A family friend, Lebanese but resident in the US for quite a time, once said, while explaining a recent attempt to move back which wasn’t going so well: “Lebanon is like this. Let’s say you’re very happily married, you love your wife, and you have no complaints. But you meet this other woman, and she takes your breath away and you become hopelessly in love with her, but at every step she breaks your heart and tortures you, but no matter what you do you just can’t stay away, despite your happy relationship at home. Lebanon is like that woman – you’re madly in love with her, but she drives you crazy.” It’s quite true. Nowhere else have I been that has such inherent beauty that at times is so thoughtlessly ignored, with such an amazing history that’s often neglected. For every amazing view like this…

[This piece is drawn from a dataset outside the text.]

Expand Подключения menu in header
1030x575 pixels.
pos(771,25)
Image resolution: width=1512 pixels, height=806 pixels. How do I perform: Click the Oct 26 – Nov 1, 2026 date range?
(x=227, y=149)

…there’s a hillside covered in half-finished concrete apartment blocks, and coastline neglected in a way that seems unimaginable for such an astonishing resource.
For the thousands of years of history here…
…there’s almost nothing to tell you what it is.
And for the grand old architecture of Beirut:
it seems that most of it is crumbling away while money pours in for ultra modern, characterless skyscrapers:
The Lebanese themselves, some of them, anyway, are quite aware of this and rather aghast – I’ve seen graffiti in multiple places that says, in Arabic, “Beirut is not Dubai,” and this doctored sign speaks volumes:
So why do I love the place so much?
Well first, if I haven’t made it clear before, I like having fun. And Beirut is fucking fun. The Lebanese are a lively, humorous, often hilariously sarcastic people, always ready for a laugh and a good time. Want to just sit in a café, drink beers and smoke argile (hookah) all night long and bullshit with your buddies? Do it! Want to party like a rock star and dance till the sun rises in a bomb shelter or on the roof of a building? Word! The Lebanese specialize in that! Want to have a delicious dinner with people that appreciate and are passionate about good food? Easy, and relatively cheap to boot. Beirut is absolutely littered with cafés, restaurants, clubs, and bars. The live music scene is awesome too, with lots of venues and good local performers playing rock, jazz, Arabic, or a fusion of all the above. It wouldn’t be a stretch to say you could do all of that in one afternoon/night, and nobody would think twice about it.
On a more respectable level, despite all the despair above, in many cases and places Lebanon is a truly beautiful country, unreasonably so for such a tiny place, and its history is sometimes overwhelming. Just look:
Finally (well, let’s not be too definitive here), I love the spirit of the place and the people. Lebanon has been through a lot of shit, and what’s left, both the people and institutions, have a strong survival instinct that knows how to make do in adversity and thrive in times of peace. In nothing is this better illustrated than one of the internationally recognized symbols of Beirut, the 1970s Mercedes taxis:
These bad mothers SURVIVED THE CIVIL WAR AND ARE STILL RUNNING AND IN SERVICE! How badass is that? Despite the profusion of newer (and much shittier) cars as taxis, I’ll wait until one of the Indestructible Mercs comes along. Another good example of the enterprising spirit is this picture:
Yes, that’s a broken down motorcycle and its rider in the center being helped up the hill by two buddies pushing it along with their free legs. Only in Lebanon!
Give Lebanon your heart, and she’ll never let go. More to follow.